RECORDS SHOWN —
* * *
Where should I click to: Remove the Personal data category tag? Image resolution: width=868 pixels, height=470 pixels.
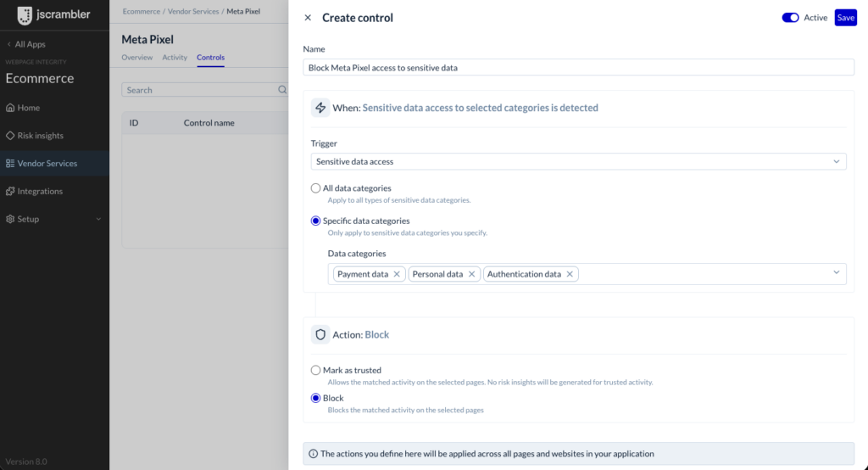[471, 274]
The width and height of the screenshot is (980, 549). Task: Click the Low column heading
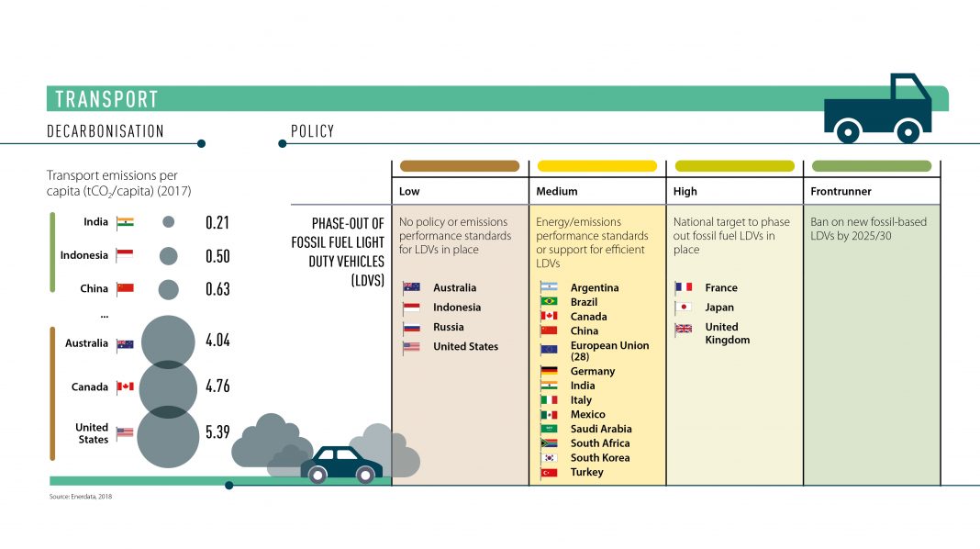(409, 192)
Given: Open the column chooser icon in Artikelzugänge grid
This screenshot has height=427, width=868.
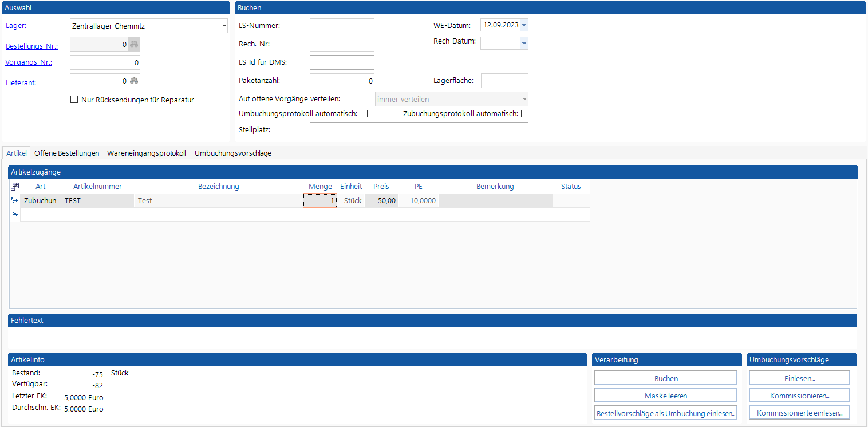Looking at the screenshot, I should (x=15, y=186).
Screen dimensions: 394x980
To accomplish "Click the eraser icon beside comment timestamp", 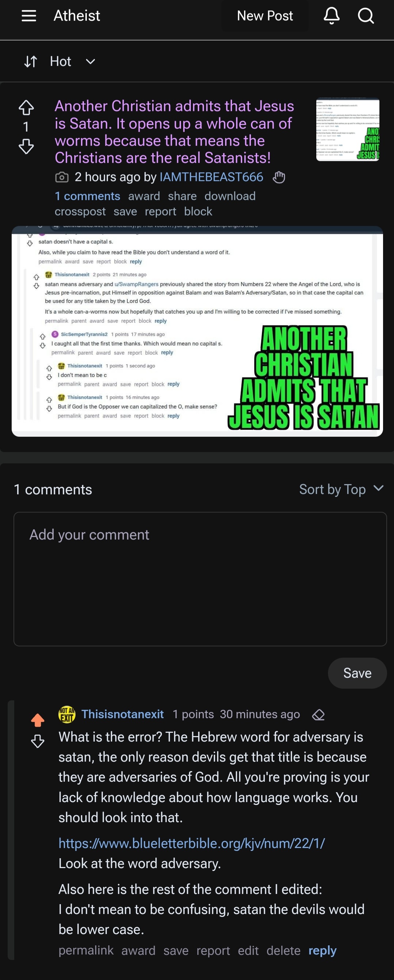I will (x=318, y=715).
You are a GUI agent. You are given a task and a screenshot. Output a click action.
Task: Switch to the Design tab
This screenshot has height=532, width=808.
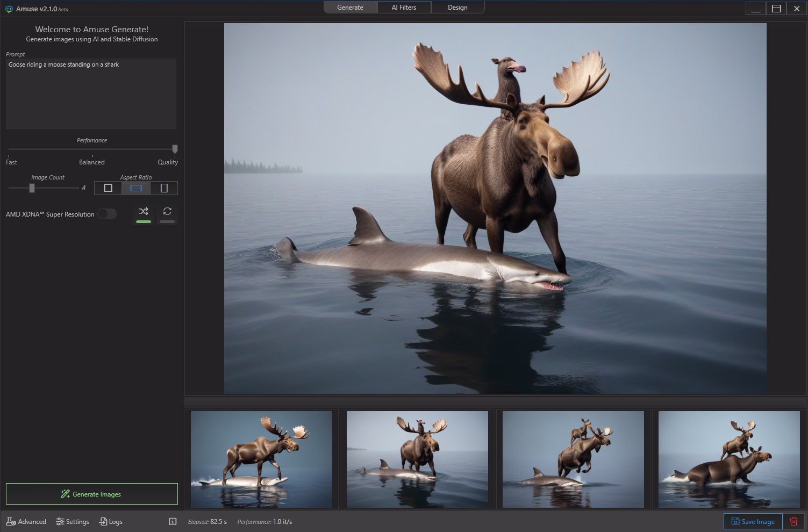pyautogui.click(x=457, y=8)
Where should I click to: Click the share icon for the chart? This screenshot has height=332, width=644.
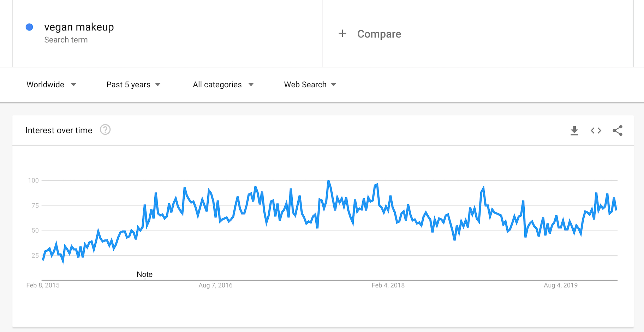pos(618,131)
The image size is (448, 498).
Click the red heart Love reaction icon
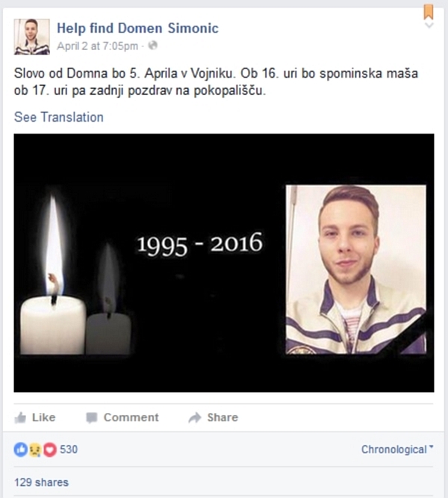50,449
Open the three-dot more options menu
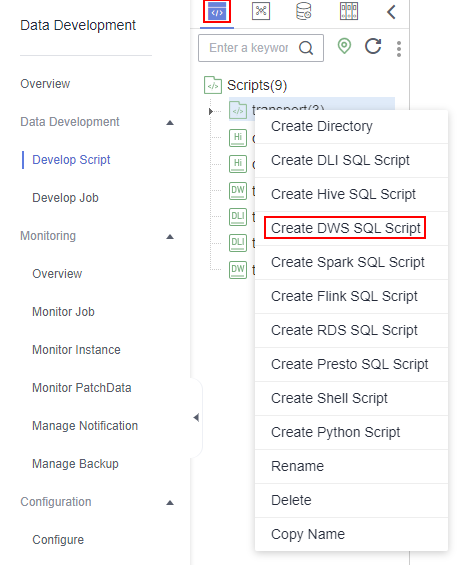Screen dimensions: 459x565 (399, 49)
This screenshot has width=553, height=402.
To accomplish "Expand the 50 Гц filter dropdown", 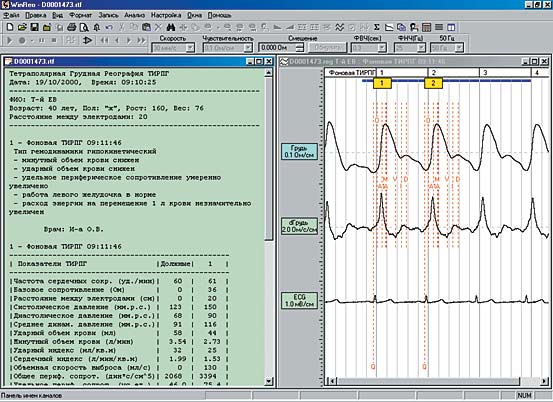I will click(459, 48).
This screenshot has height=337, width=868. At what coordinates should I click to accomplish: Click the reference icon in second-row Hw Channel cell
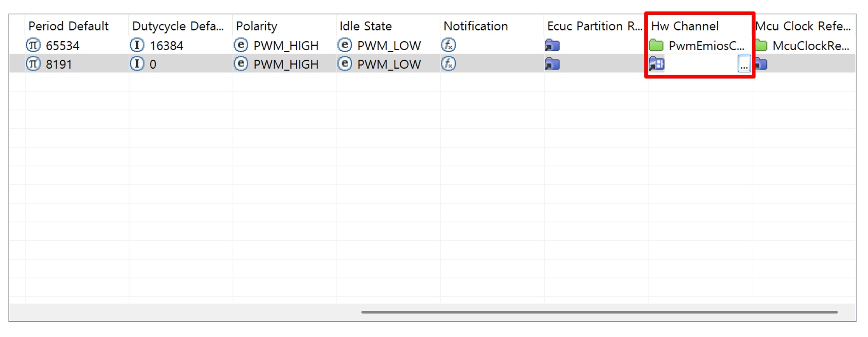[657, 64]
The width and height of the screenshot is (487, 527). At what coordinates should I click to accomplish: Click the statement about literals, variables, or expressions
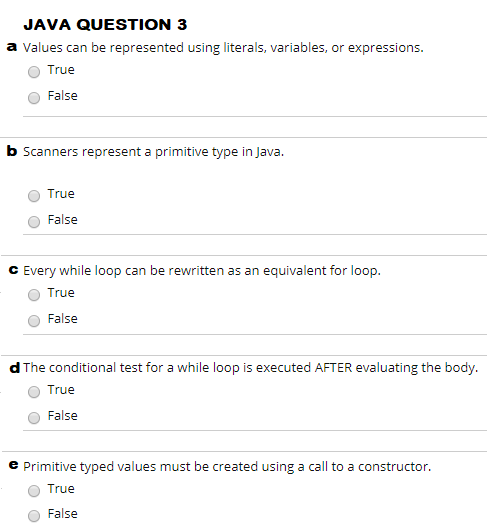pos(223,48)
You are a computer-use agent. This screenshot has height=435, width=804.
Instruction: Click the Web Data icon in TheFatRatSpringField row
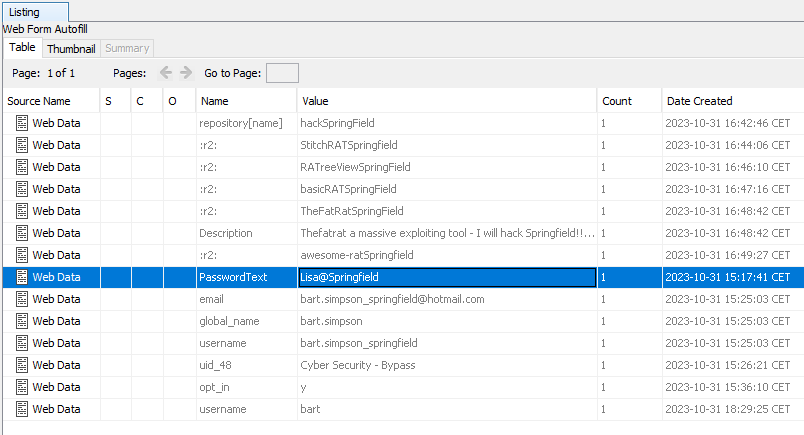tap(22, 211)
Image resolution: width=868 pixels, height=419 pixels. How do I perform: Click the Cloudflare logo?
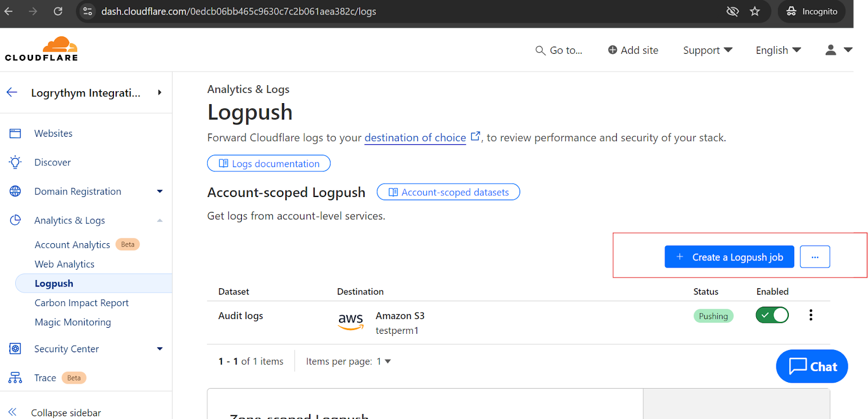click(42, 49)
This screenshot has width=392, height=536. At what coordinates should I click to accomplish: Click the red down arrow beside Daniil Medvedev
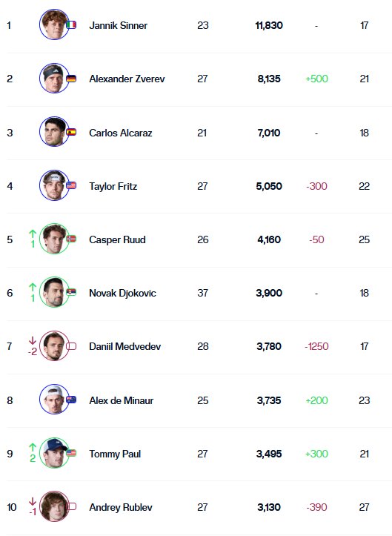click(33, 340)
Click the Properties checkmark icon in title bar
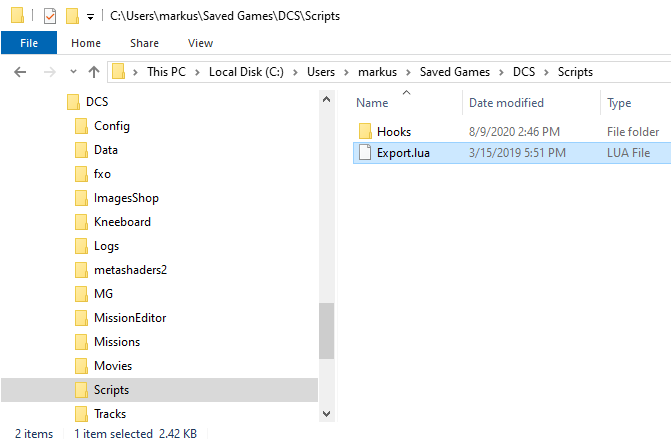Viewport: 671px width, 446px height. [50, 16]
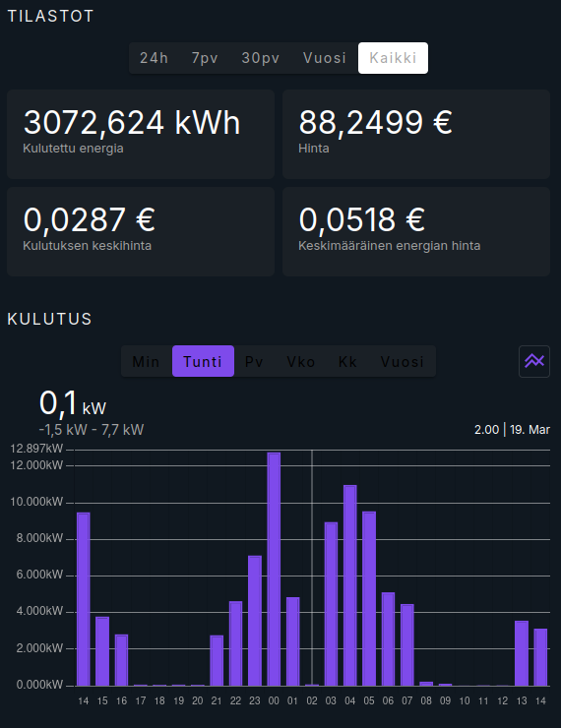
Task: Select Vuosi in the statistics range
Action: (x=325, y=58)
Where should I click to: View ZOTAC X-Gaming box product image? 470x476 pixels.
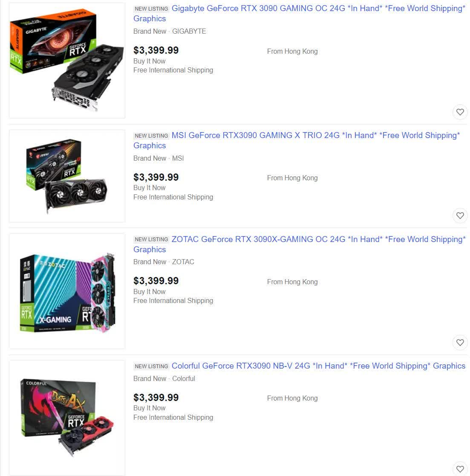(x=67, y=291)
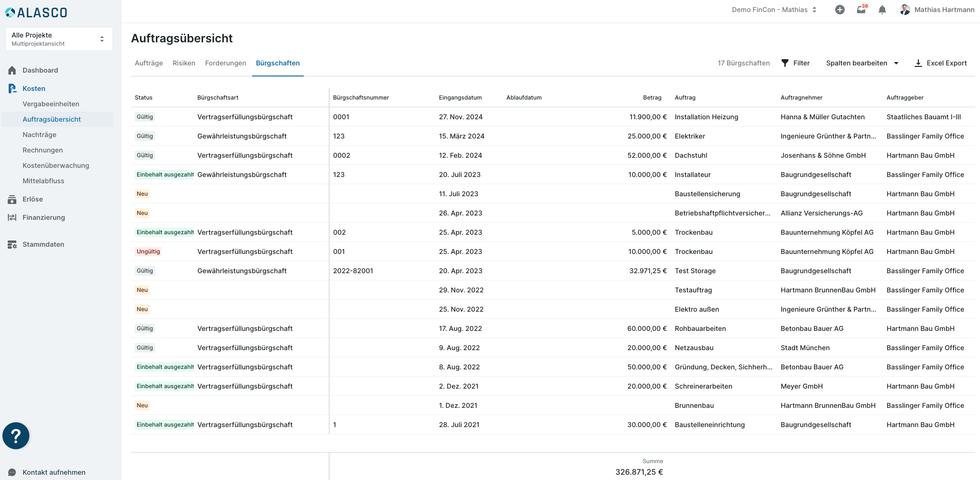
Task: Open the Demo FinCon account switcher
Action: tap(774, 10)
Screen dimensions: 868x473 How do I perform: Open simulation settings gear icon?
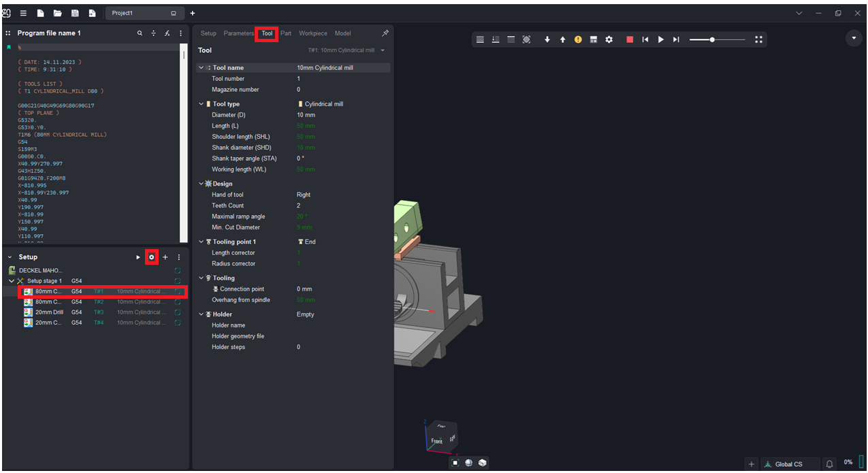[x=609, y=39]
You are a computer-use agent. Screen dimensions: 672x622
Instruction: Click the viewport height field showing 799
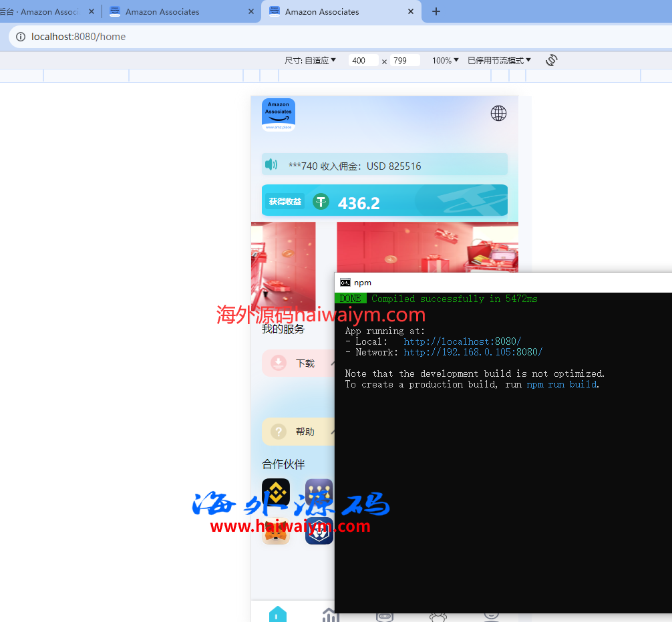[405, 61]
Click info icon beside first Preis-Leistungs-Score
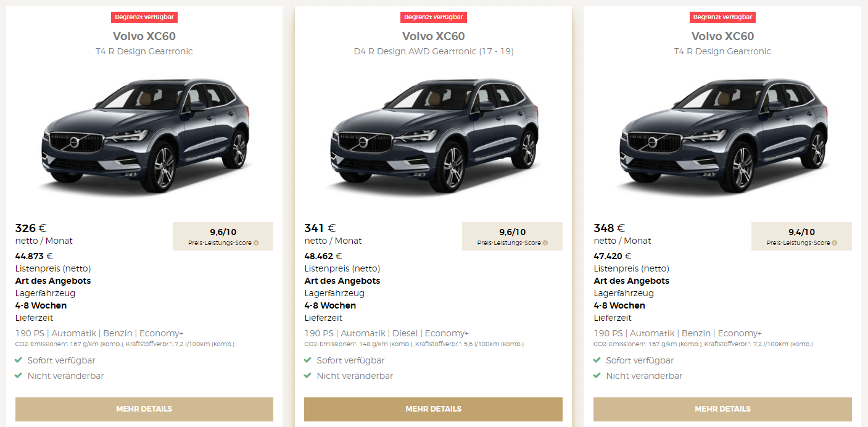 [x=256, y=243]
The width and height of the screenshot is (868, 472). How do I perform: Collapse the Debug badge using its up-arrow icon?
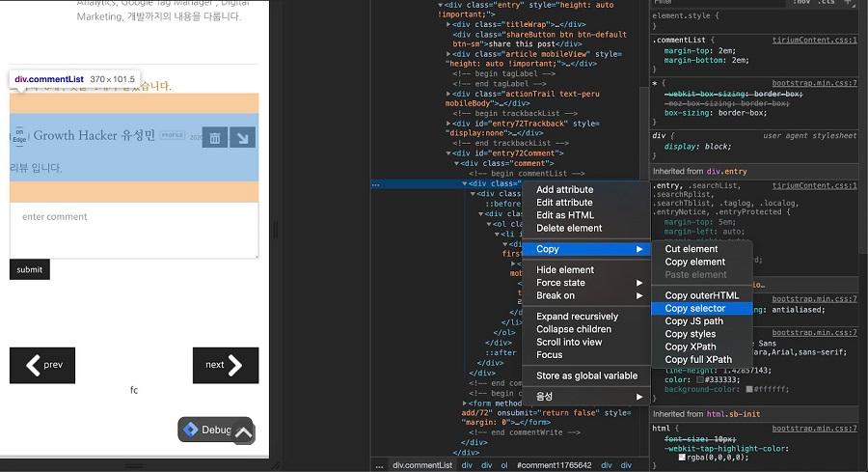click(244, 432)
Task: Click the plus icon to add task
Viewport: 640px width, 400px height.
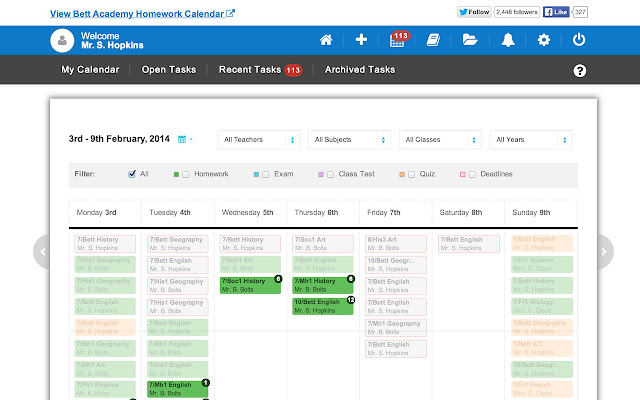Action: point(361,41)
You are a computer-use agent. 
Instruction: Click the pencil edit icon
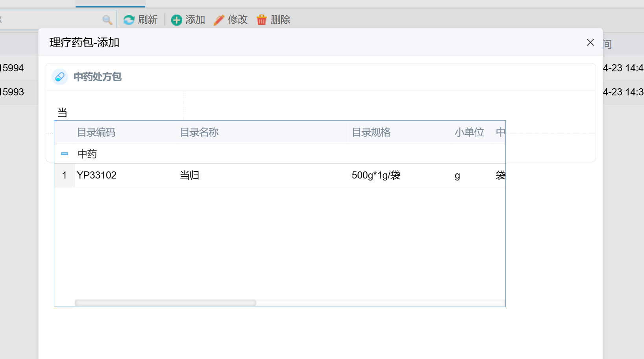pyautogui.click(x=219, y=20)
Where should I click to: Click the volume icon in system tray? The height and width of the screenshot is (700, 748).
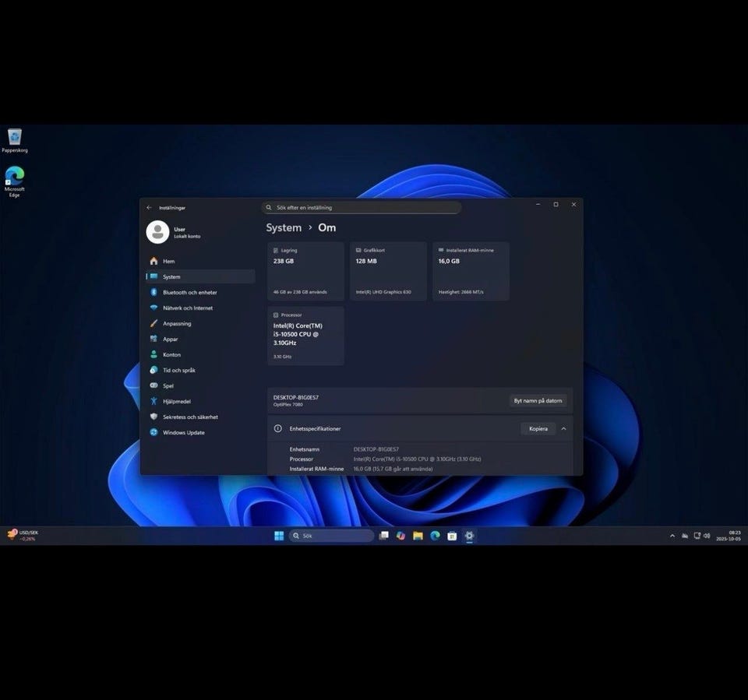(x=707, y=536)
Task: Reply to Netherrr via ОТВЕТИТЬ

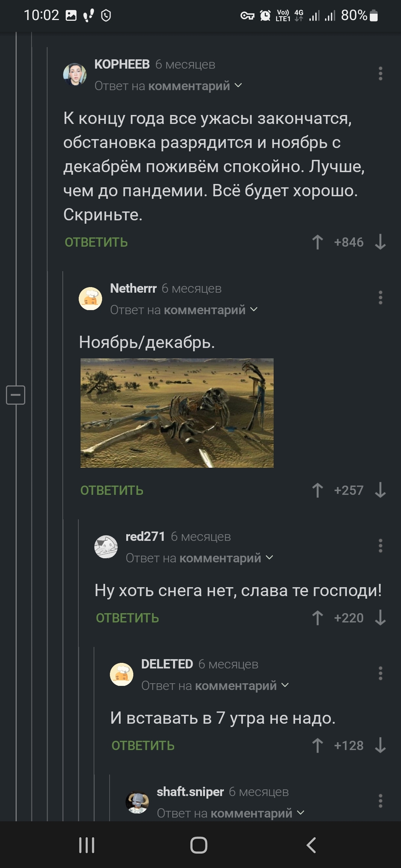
* * *
TASK OBJECTIVE — Scan the records for the string "agent" and show every line that contains it.

WORKED SOLUTION —
You are a GUI agent. You are given a task and a screenshot. Output a click action.
You are a computer-use agent. This screenshot has height=435, width=804.
You are a computer-use agent. Screen dimensions: 672x622
You are a computer-use agent. 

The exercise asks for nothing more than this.